▶ To be done
Edit the records starting at the line containing "Image resolution: width=657" and ending at the line containing "pyautogui.click(x=27, y=344)" so that "Viewport" becomes "Window" wherever it occurs, leaving every other part unchanged. Give only those lines.

[Task input start]

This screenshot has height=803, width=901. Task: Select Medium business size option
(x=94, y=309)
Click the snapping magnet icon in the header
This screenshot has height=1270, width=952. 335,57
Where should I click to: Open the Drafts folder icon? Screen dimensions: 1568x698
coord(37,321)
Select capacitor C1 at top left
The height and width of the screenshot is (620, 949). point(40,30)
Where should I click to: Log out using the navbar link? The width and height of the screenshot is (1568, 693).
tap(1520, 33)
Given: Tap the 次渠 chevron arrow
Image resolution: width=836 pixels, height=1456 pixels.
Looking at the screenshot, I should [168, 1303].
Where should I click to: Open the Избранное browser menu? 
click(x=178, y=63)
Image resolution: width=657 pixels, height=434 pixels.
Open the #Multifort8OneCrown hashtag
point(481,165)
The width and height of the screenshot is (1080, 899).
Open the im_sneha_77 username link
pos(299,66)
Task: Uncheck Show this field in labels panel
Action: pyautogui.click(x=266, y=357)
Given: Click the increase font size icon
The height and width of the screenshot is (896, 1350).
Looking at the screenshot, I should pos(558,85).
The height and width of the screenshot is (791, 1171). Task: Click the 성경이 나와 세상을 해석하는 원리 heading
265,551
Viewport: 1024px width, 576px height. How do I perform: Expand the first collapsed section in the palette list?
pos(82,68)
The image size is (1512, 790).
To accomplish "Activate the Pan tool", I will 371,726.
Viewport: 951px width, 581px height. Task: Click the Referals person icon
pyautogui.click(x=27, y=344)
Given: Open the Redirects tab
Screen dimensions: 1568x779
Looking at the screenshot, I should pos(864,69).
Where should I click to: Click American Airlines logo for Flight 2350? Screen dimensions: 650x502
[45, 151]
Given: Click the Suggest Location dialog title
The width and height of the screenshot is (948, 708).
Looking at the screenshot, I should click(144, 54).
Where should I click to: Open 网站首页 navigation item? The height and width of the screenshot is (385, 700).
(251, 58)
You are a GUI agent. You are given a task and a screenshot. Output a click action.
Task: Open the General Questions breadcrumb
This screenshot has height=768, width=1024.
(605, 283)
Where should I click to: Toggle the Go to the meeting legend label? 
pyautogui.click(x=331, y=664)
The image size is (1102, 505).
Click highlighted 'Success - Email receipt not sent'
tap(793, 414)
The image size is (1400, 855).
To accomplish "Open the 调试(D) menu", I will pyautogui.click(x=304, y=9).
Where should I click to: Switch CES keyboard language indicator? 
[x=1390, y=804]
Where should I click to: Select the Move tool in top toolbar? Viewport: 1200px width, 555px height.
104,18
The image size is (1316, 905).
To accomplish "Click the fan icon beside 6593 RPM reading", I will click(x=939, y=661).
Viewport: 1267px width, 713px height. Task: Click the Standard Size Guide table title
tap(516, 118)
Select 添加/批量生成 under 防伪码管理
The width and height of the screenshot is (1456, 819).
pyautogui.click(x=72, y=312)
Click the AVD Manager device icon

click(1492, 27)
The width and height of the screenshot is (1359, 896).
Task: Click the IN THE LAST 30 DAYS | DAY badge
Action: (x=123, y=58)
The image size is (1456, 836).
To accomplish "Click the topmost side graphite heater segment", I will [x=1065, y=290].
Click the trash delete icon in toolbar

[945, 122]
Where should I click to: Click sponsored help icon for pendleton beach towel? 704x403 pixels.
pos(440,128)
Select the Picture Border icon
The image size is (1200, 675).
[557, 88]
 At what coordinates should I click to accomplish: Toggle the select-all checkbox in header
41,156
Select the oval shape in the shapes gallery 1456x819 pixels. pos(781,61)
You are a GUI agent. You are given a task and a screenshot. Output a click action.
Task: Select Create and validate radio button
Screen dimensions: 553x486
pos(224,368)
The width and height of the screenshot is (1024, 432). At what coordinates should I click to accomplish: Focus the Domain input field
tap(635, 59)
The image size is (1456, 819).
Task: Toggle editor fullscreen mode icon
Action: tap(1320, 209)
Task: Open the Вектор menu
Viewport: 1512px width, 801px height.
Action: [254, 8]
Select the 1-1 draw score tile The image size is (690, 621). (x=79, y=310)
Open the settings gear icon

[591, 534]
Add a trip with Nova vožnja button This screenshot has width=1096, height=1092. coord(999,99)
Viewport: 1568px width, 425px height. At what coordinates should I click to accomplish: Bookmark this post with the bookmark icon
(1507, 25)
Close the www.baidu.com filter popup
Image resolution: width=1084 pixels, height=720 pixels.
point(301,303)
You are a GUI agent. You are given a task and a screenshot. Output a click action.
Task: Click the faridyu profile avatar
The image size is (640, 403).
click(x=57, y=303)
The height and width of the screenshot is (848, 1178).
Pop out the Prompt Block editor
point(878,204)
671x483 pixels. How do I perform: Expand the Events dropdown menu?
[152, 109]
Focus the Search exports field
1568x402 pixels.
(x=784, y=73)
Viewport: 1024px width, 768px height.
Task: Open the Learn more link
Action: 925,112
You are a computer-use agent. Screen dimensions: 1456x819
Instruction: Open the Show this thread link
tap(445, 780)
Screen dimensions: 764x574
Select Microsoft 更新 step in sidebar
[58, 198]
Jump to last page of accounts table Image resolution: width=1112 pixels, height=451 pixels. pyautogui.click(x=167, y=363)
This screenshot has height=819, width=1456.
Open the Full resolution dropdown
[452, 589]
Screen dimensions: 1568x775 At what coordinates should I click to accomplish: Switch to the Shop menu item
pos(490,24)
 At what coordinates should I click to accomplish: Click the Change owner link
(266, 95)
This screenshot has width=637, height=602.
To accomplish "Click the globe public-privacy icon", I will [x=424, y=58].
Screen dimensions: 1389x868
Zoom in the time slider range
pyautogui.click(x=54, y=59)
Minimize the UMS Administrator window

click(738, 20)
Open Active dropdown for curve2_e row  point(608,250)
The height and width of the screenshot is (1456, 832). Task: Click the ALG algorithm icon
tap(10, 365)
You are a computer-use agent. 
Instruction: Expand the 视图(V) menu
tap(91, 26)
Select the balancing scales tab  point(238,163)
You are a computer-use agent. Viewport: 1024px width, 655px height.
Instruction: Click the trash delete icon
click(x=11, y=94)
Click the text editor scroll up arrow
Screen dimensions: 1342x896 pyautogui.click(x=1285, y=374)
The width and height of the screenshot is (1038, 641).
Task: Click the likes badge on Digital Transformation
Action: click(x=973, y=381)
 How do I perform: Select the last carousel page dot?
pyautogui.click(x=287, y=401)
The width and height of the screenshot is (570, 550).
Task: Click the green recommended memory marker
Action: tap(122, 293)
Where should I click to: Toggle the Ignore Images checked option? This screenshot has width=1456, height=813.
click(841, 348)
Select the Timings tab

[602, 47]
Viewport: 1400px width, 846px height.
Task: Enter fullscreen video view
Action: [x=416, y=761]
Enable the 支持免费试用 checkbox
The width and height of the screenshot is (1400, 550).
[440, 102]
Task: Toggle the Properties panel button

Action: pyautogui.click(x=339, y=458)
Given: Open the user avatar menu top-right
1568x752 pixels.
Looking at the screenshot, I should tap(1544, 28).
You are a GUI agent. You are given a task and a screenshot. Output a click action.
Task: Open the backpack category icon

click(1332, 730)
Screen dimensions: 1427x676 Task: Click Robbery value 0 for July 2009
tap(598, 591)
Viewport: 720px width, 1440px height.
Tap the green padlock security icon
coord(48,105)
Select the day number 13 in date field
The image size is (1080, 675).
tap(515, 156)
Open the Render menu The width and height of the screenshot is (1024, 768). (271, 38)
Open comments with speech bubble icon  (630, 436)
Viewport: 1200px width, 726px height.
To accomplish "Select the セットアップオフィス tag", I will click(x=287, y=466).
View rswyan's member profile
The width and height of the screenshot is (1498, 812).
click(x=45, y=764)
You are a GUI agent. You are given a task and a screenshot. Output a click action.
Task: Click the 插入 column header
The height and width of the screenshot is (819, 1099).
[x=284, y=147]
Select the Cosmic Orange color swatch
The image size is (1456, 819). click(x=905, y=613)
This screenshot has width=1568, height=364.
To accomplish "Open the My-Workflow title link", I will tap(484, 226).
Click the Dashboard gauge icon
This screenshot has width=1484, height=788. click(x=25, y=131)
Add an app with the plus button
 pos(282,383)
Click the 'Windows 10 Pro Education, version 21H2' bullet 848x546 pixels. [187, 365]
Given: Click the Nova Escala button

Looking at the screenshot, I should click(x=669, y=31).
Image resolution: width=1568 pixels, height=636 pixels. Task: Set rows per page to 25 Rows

[Task input end]

▶ Completed exercise
Image resolution: width=657 pixels, height=434 pixels.
Open the #Multifort8OneCrown hashtag
point(481,165)
The width and height of the screenshot is (1080, 899).
Open the im_sneha_77 username link
pos(299,66)
Task: Uncheck Show this field in labels panel
Action: pyautogui.click(x=266, y=357)
Given: Click the increase font size icon
The height and width of the screenshot is (896, 1350).
Looking at the screenshot, I should pos(558,85).
The height and width of the screenshot is (791, 1171). Task: Click the 성경이 나와 세상을 해석하는 원리 heading
265,551
Window: 1024px width, 576px height. How do I perform: Expand the first collapsed section in the palette list?
pos(82,68)
The image size is (1512, 790).
To accomplish "Activate the Pan tool", I will 371,726.
Window: 951px width, 581px height. Task: Click the Referals person icon
pyautogui.click(x=27, y=344)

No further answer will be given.